ADepending on the source you read, anywhere between 60-80% of runners will have an injury of some descriptio­n over a 12-month training period. Though some of those injuries are acute, most are overuse injuries due to an increase in training load or doing too much too soon. So the simple answer to this question is: as little as possible!

But what is ‘as little as possible’? Well it’ll mean something different to each and every person and is closely linked to your goals. If you’re just starting out then it might be to just get round the distance. Triathlete­s can get away with less run training since they already have some of the training effects from other sports that runners don’t have. In comparison, pure runners need longer, steady efforts to build their aerobic endurance and, as a result, will spend more time running.

Any answer to this question must also include strength and conditioni­ng in the dialogue. A good rule of thumb is to ensure that 20% of your time is spent doing S&C. Therefore, for every four hours of running, you want to be doing one hour of strength work. Don’t be afraid to add a little more into the programme in activation and warming up.

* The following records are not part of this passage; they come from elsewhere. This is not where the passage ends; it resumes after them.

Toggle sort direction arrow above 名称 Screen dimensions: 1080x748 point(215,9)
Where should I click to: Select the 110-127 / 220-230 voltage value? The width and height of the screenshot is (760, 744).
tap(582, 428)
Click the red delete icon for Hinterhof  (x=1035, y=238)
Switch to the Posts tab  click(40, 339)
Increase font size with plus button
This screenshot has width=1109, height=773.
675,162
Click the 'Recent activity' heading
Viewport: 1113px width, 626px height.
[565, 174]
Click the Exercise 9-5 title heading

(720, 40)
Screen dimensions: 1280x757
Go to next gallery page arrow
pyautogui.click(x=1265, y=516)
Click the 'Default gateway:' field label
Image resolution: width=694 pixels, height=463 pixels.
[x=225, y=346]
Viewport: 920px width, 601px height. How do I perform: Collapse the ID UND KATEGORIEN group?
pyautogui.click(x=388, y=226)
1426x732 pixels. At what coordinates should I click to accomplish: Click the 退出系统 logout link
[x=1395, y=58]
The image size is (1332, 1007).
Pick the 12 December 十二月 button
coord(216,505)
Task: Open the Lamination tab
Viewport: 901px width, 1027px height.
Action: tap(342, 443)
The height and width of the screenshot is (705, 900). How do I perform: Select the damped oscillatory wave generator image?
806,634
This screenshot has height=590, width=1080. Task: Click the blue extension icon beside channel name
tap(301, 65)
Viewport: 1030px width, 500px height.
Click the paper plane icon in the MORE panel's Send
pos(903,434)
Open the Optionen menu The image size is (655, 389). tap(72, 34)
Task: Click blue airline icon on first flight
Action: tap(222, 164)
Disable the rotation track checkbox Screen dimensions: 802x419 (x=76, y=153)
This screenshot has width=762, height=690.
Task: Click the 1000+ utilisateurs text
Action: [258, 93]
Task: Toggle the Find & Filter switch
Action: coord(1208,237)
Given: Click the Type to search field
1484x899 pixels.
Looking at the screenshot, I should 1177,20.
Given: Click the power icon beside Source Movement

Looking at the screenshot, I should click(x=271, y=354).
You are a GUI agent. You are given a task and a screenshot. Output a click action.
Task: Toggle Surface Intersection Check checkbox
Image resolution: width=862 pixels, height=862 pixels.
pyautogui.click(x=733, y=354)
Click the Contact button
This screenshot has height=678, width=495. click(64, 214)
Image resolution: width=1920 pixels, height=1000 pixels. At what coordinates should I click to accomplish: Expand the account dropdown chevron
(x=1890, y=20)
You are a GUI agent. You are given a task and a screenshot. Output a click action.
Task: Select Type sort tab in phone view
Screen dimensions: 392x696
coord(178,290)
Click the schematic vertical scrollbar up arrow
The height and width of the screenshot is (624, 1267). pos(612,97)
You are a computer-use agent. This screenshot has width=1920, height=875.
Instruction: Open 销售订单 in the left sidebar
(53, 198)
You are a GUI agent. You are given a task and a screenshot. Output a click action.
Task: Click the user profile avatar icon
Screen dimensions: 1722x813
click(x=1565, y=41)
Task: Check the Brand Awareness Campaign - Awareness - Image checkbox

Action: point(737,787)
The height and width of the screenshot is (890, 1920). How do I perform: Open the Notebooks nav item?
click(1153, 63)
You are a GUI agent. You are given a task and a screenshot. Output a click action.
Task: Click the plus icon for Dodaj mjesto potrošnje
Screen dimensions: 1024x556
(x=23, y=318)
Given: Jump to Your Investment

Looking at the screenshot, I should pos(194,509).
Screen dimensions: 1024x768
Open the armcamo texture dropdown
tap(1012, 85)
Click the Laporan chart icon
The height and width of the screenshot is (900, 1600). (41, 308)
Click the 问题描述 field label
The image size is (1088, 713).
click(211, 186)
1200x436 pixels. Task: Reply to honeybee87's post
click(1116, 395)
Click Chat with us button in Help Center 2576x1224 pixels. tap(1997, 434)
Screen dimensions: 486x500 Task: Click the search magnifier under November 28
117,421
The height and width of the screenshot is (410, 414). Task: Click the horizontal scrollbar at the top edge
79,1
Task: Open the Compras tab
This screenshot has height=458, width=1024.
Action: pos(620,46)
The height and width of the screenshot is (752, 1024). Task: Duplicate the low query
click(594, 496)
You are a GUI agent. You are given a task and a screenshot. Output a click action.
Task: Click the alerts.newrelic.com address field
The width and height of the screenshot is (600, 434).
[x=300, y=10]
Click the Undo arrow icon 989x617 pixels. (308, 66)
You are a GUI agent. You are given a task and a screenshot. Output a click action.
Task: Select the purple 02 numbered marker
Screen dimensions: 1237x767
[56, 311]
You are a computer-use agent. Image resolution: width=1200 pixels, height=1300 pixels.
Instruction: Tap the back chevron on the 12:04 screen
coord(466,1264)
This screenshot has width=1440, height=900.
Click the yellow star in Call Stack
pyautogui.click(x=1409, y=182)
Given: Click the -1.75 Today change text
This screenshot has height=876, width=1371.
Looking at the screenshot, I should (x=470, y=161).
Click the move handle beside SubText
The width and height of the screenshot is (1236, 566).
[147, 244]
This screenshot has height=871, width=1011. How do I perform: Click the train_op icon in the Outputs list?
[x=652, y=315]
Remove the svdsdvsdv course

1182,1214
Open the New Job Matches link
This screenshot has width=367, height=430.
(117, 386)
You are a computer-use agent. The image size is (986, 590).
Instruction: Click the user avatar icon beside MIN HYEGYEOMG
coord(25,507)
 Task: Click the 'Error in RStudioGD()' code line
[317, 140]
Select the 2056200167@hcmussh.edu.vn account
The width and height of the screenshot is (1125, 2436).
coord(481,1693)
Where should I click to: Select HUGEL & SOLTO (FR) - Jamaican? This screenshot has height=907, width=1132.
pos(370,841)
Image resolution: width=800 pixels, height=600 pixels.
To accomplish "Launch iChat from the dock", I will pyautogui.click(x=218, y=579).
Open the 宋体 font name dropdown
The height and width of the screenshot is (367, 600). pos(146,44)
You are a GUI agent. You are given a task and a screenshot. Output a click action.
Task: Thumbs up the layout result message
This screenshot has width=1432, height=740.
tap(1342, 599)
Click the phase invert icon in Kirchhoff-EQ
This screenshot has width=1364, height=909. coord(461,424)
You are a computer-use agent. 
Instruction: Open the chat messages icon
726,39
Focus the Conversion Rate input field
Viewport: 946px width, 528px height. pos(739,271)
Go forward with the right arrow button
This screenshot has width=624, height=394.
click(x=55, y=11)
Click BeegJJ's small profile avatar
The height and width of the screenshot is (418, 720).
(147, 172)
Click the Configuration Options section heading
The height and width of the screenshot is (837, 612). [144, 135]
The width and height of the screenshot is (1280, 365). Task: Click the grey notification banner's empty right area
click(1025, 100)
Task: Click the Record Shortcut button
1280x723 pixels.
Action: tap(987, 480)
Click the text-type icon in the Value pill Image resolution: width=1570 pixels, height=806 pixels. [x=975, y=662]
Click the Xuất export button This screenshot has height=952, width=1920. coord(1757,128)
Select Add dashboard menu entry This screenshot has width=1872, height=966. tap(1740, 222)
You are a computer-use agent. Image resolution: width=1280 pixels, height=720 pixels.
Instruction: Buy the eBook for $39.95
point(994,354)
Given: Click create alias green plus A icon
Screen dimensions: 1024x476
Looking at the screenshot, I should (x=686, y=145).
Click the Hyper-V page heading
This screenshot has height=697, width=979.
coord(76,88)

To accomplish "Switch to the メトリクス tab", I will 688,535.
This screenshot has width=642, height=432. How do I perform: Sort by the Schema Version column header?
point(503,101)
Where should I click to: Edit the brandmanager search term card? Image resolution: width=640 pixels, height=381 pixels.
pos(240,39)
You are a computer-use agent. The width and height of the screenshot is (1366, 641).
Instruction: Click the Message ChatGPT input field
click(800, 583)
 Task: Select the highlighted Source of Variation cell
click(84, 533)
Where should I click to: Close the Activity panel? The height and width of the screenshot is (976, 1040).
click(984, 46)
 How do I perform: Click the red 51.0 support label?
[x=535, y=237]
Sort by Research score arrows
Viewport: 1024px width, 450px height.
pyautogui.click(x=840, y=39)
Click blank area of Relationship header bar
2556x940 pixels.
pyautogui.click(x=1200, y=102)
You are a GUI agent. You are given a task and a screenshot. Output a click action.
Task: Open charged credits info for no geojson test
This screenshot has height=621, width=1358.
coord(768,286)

Looking across most athletes in triathlon and single discipline­s, here are a few of my observatio­ns that could be used as general guidance:

• Increasing the running frequency is always a better way to go than the overall volume per week: 3 x 30min runs is better than 2 x 45min runs. It allows a better building point. In fact, I’d rather see someone do 6 x 10mins if they’re trying to build mileage as the first step rather than 2 x 45.

• Running consecutiv­e days is often a milestone to aim for rather than the norm. Athletes can look to build to running every day if they need to.

• Running twice in a day is a great way to break up a long run and ensure better form for the same duration.

• Triathlete­s need to run less and can build frequency with short brick runs. If you’re doing three bike sessions a week, then running for 10-15mins off the bike inevitably leads to an extra 30-45mins of running – that could be an additional 5-10km of run training without even doing a ‘session’!

• There’s no such thing as an ‘easy’ run on your body. You’ll still need to recover from it.